Emotion Management Module

• Emotion Management Module is a computational component that models, tracks, and controls user emotions using dialogue history and nuanced intensity levels.
• It captures real-time emotional states, quantifies shifts using ΔE, and performs causal analysis to inform adaptive response strategies.
• EMMs integrate with empathetic dialogue systems, psychological counseling agents, and multimodal speech synthesis to enhance AI empathy, safety, and performance.

An Emotion Management Module (EMM) is a computational component designed to model, track, and, when applicable, control the emotional state dynamics of users or dialogue participants within conversational, empathetic, or affective artificial intelligence systems. EMMs have become central to LLM-based psychological counselors, task-oriented dialogue agents, empathetic response generators, and multi-modal reasoning systems, where the real-time recognition, interpretation, and coherent handling of nuanced interpersonal affect is critical for downstream task efficacy and safety.

1. Core Functions and Scope

An EMM is responsible for capturing the current emotion state (including primary and secondary emotions with intensity or valence levels), tracking emotion shifts longitudinally throughout a session, modeling or inferring the underlying causes or triggers, and storing this trajectory as a persistent context or “Emotion Memory.” The output of the EMM directly informs response selection, risk analysis, and workflow adaptation (Xia et al., 18 Jan 2026, Peng et al., 2022, Hu et al., 2022, Liu et al., 2022).

Primary EMM objectives:

• State capture: Identify the user’s or agent’s present dominant and secondary emotions, often mapped to a theoretically robust lexicon (e.g., Plutchik’s eight-emotion wheel).
• Shift and trend tracking: Quantify and record moment-to-moment changes (ΔE) and summarize overall emotional trajectories and reversals.
• Causal analysis: Attribute short, contextually relevant rationales to detected emotional changes, often referencing triggers or unmet needs.
• Persistent memory: Maintain an emotion-history storage structure to ensure response consistency, longitudinal trend analysis, and context coherence.
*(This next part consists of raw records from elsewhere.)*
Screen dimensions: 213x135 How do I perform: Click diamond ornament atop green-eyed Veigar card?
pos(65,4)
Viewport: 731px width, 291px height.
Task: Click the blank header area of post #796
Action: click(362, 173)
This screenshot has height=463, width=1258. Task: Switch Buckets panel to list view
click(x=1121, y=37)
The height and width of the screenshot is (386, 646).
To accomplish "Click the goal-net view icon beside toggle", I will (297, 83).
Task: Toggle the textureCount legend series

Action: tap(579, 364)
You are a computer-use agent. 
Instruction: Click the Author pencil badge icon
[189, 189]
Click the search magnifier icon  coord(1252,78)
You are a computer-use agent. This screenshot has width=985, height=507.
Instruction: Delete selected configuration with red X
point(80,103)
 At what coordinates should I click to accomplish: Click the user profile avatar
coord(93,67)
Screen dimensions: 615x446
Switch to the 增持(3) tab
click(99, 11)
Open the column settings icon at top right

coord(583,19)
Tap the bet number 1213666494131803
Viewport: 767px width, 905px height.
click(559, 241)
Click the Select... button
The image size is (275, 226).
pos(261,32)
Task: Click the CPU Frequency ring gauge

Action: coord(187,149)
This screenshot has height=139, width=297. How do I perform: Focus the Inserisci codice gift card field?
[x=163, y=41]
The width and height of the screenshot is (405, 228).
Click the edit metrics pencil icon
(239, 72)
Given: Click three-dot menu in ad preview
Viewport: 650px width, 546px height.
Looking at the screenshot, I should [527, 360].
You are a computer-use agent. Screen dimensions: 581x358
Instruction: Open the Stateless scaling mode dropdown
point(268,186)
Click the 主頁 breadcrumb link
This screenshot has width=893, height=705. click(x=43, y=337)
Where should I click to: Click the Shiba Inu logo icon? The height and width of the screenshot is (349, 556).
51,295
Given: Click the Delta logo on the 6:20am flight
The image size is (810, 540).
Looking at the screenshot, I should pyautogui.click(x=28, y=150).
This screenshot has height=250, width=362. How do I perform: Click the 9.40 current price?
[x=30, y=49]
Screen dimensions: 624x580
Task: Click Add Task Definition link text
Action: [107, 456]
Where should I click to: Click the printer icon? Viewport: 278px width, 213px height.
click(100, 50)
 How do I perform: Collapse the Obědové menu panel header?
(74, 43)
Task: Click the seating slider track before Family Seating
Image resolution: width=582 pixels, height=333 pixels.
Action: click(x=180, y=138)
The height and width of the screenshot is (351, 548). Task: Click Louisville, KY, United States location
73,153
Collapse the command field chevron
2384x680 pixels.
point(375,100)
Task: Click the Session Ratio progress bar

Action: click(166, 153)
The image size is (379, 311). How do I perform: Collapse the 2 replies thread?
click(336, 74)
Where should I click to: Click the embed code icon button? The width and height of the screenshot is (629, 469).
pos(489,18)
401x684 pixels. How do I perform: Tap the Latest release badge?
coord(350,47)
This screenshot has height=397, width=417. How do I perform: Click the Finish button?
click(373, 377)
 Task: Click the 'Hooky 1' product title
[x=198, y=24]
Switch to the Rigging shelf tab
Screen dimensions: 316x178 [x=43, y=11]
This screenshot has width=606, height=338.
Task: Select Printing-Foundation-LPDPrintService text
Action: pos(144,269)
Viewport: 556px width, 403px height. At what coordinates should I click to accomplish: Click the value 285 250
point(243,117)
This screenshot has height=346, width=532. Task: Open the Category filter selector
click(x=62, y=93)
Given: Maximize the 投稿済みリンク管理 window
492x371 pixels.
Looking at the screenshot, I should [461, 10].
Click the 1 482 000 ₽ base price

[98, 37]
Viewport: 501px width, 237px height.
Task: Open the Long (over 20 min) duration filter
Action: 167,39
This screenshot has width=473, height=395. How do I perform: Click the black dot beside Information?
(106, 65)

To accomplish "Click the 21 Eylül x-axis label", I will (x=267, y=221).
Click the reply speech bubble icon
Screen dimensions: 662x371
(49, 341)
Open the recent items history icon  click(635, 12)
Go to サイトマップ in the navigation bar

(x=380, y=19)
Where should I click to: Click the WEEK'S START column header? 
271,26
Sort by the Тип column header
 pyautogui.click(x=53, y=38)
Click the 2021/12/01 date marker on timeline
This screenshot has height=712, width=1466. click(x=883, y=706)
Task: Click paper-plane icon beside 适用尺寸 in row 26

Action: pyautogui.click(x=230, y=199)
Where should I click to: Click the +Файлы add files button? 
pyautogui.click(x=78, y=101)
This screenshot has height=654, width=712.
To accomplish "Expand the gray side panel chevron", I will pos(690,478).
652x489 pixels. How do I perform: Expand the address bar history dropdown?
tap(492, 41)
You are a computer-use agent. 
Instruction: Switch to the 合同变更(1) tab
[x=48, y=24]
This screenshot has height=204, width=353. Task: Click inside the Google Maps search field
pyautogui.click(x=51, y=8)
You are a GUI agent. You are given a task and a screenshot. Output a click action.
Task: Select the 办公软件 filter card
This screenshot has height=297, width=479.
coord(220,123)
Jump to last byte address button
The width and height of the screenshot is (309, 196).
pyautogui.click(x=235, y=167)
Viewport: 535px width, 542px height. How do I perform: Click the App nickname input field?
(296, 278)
2. Architectural Design Patterns

2.1 Modular Subcomponents

A reference architecture, as in the PsychēChat system (Xia et al., 18 Jan 2026), decomposes the EMM into two tightly coupled modules:

• Emotion Tracking Agent (ETA): Consumes the latest dialogue turn, full history, and current Emotion Memory, outputting structured records comprising current state, recent shifts, and causal notes.
• Emotion Memory: Implements a persistent key-value store indexed by dialogue turn, holding emotion labels (primary/secondary), intensities, computed shifts, and causal rationales.

Other paradigms, such as MM-DFN (Hu et al., 2022), adopt graph-based dynamic fusion modules that manage intra- and inter-modal emotion interactions for multimodal conversational input, while state management modules in empathetic dialogue systems leverage transformer-based trackers to model user emotion and intent shifts (Liu et al., 2022).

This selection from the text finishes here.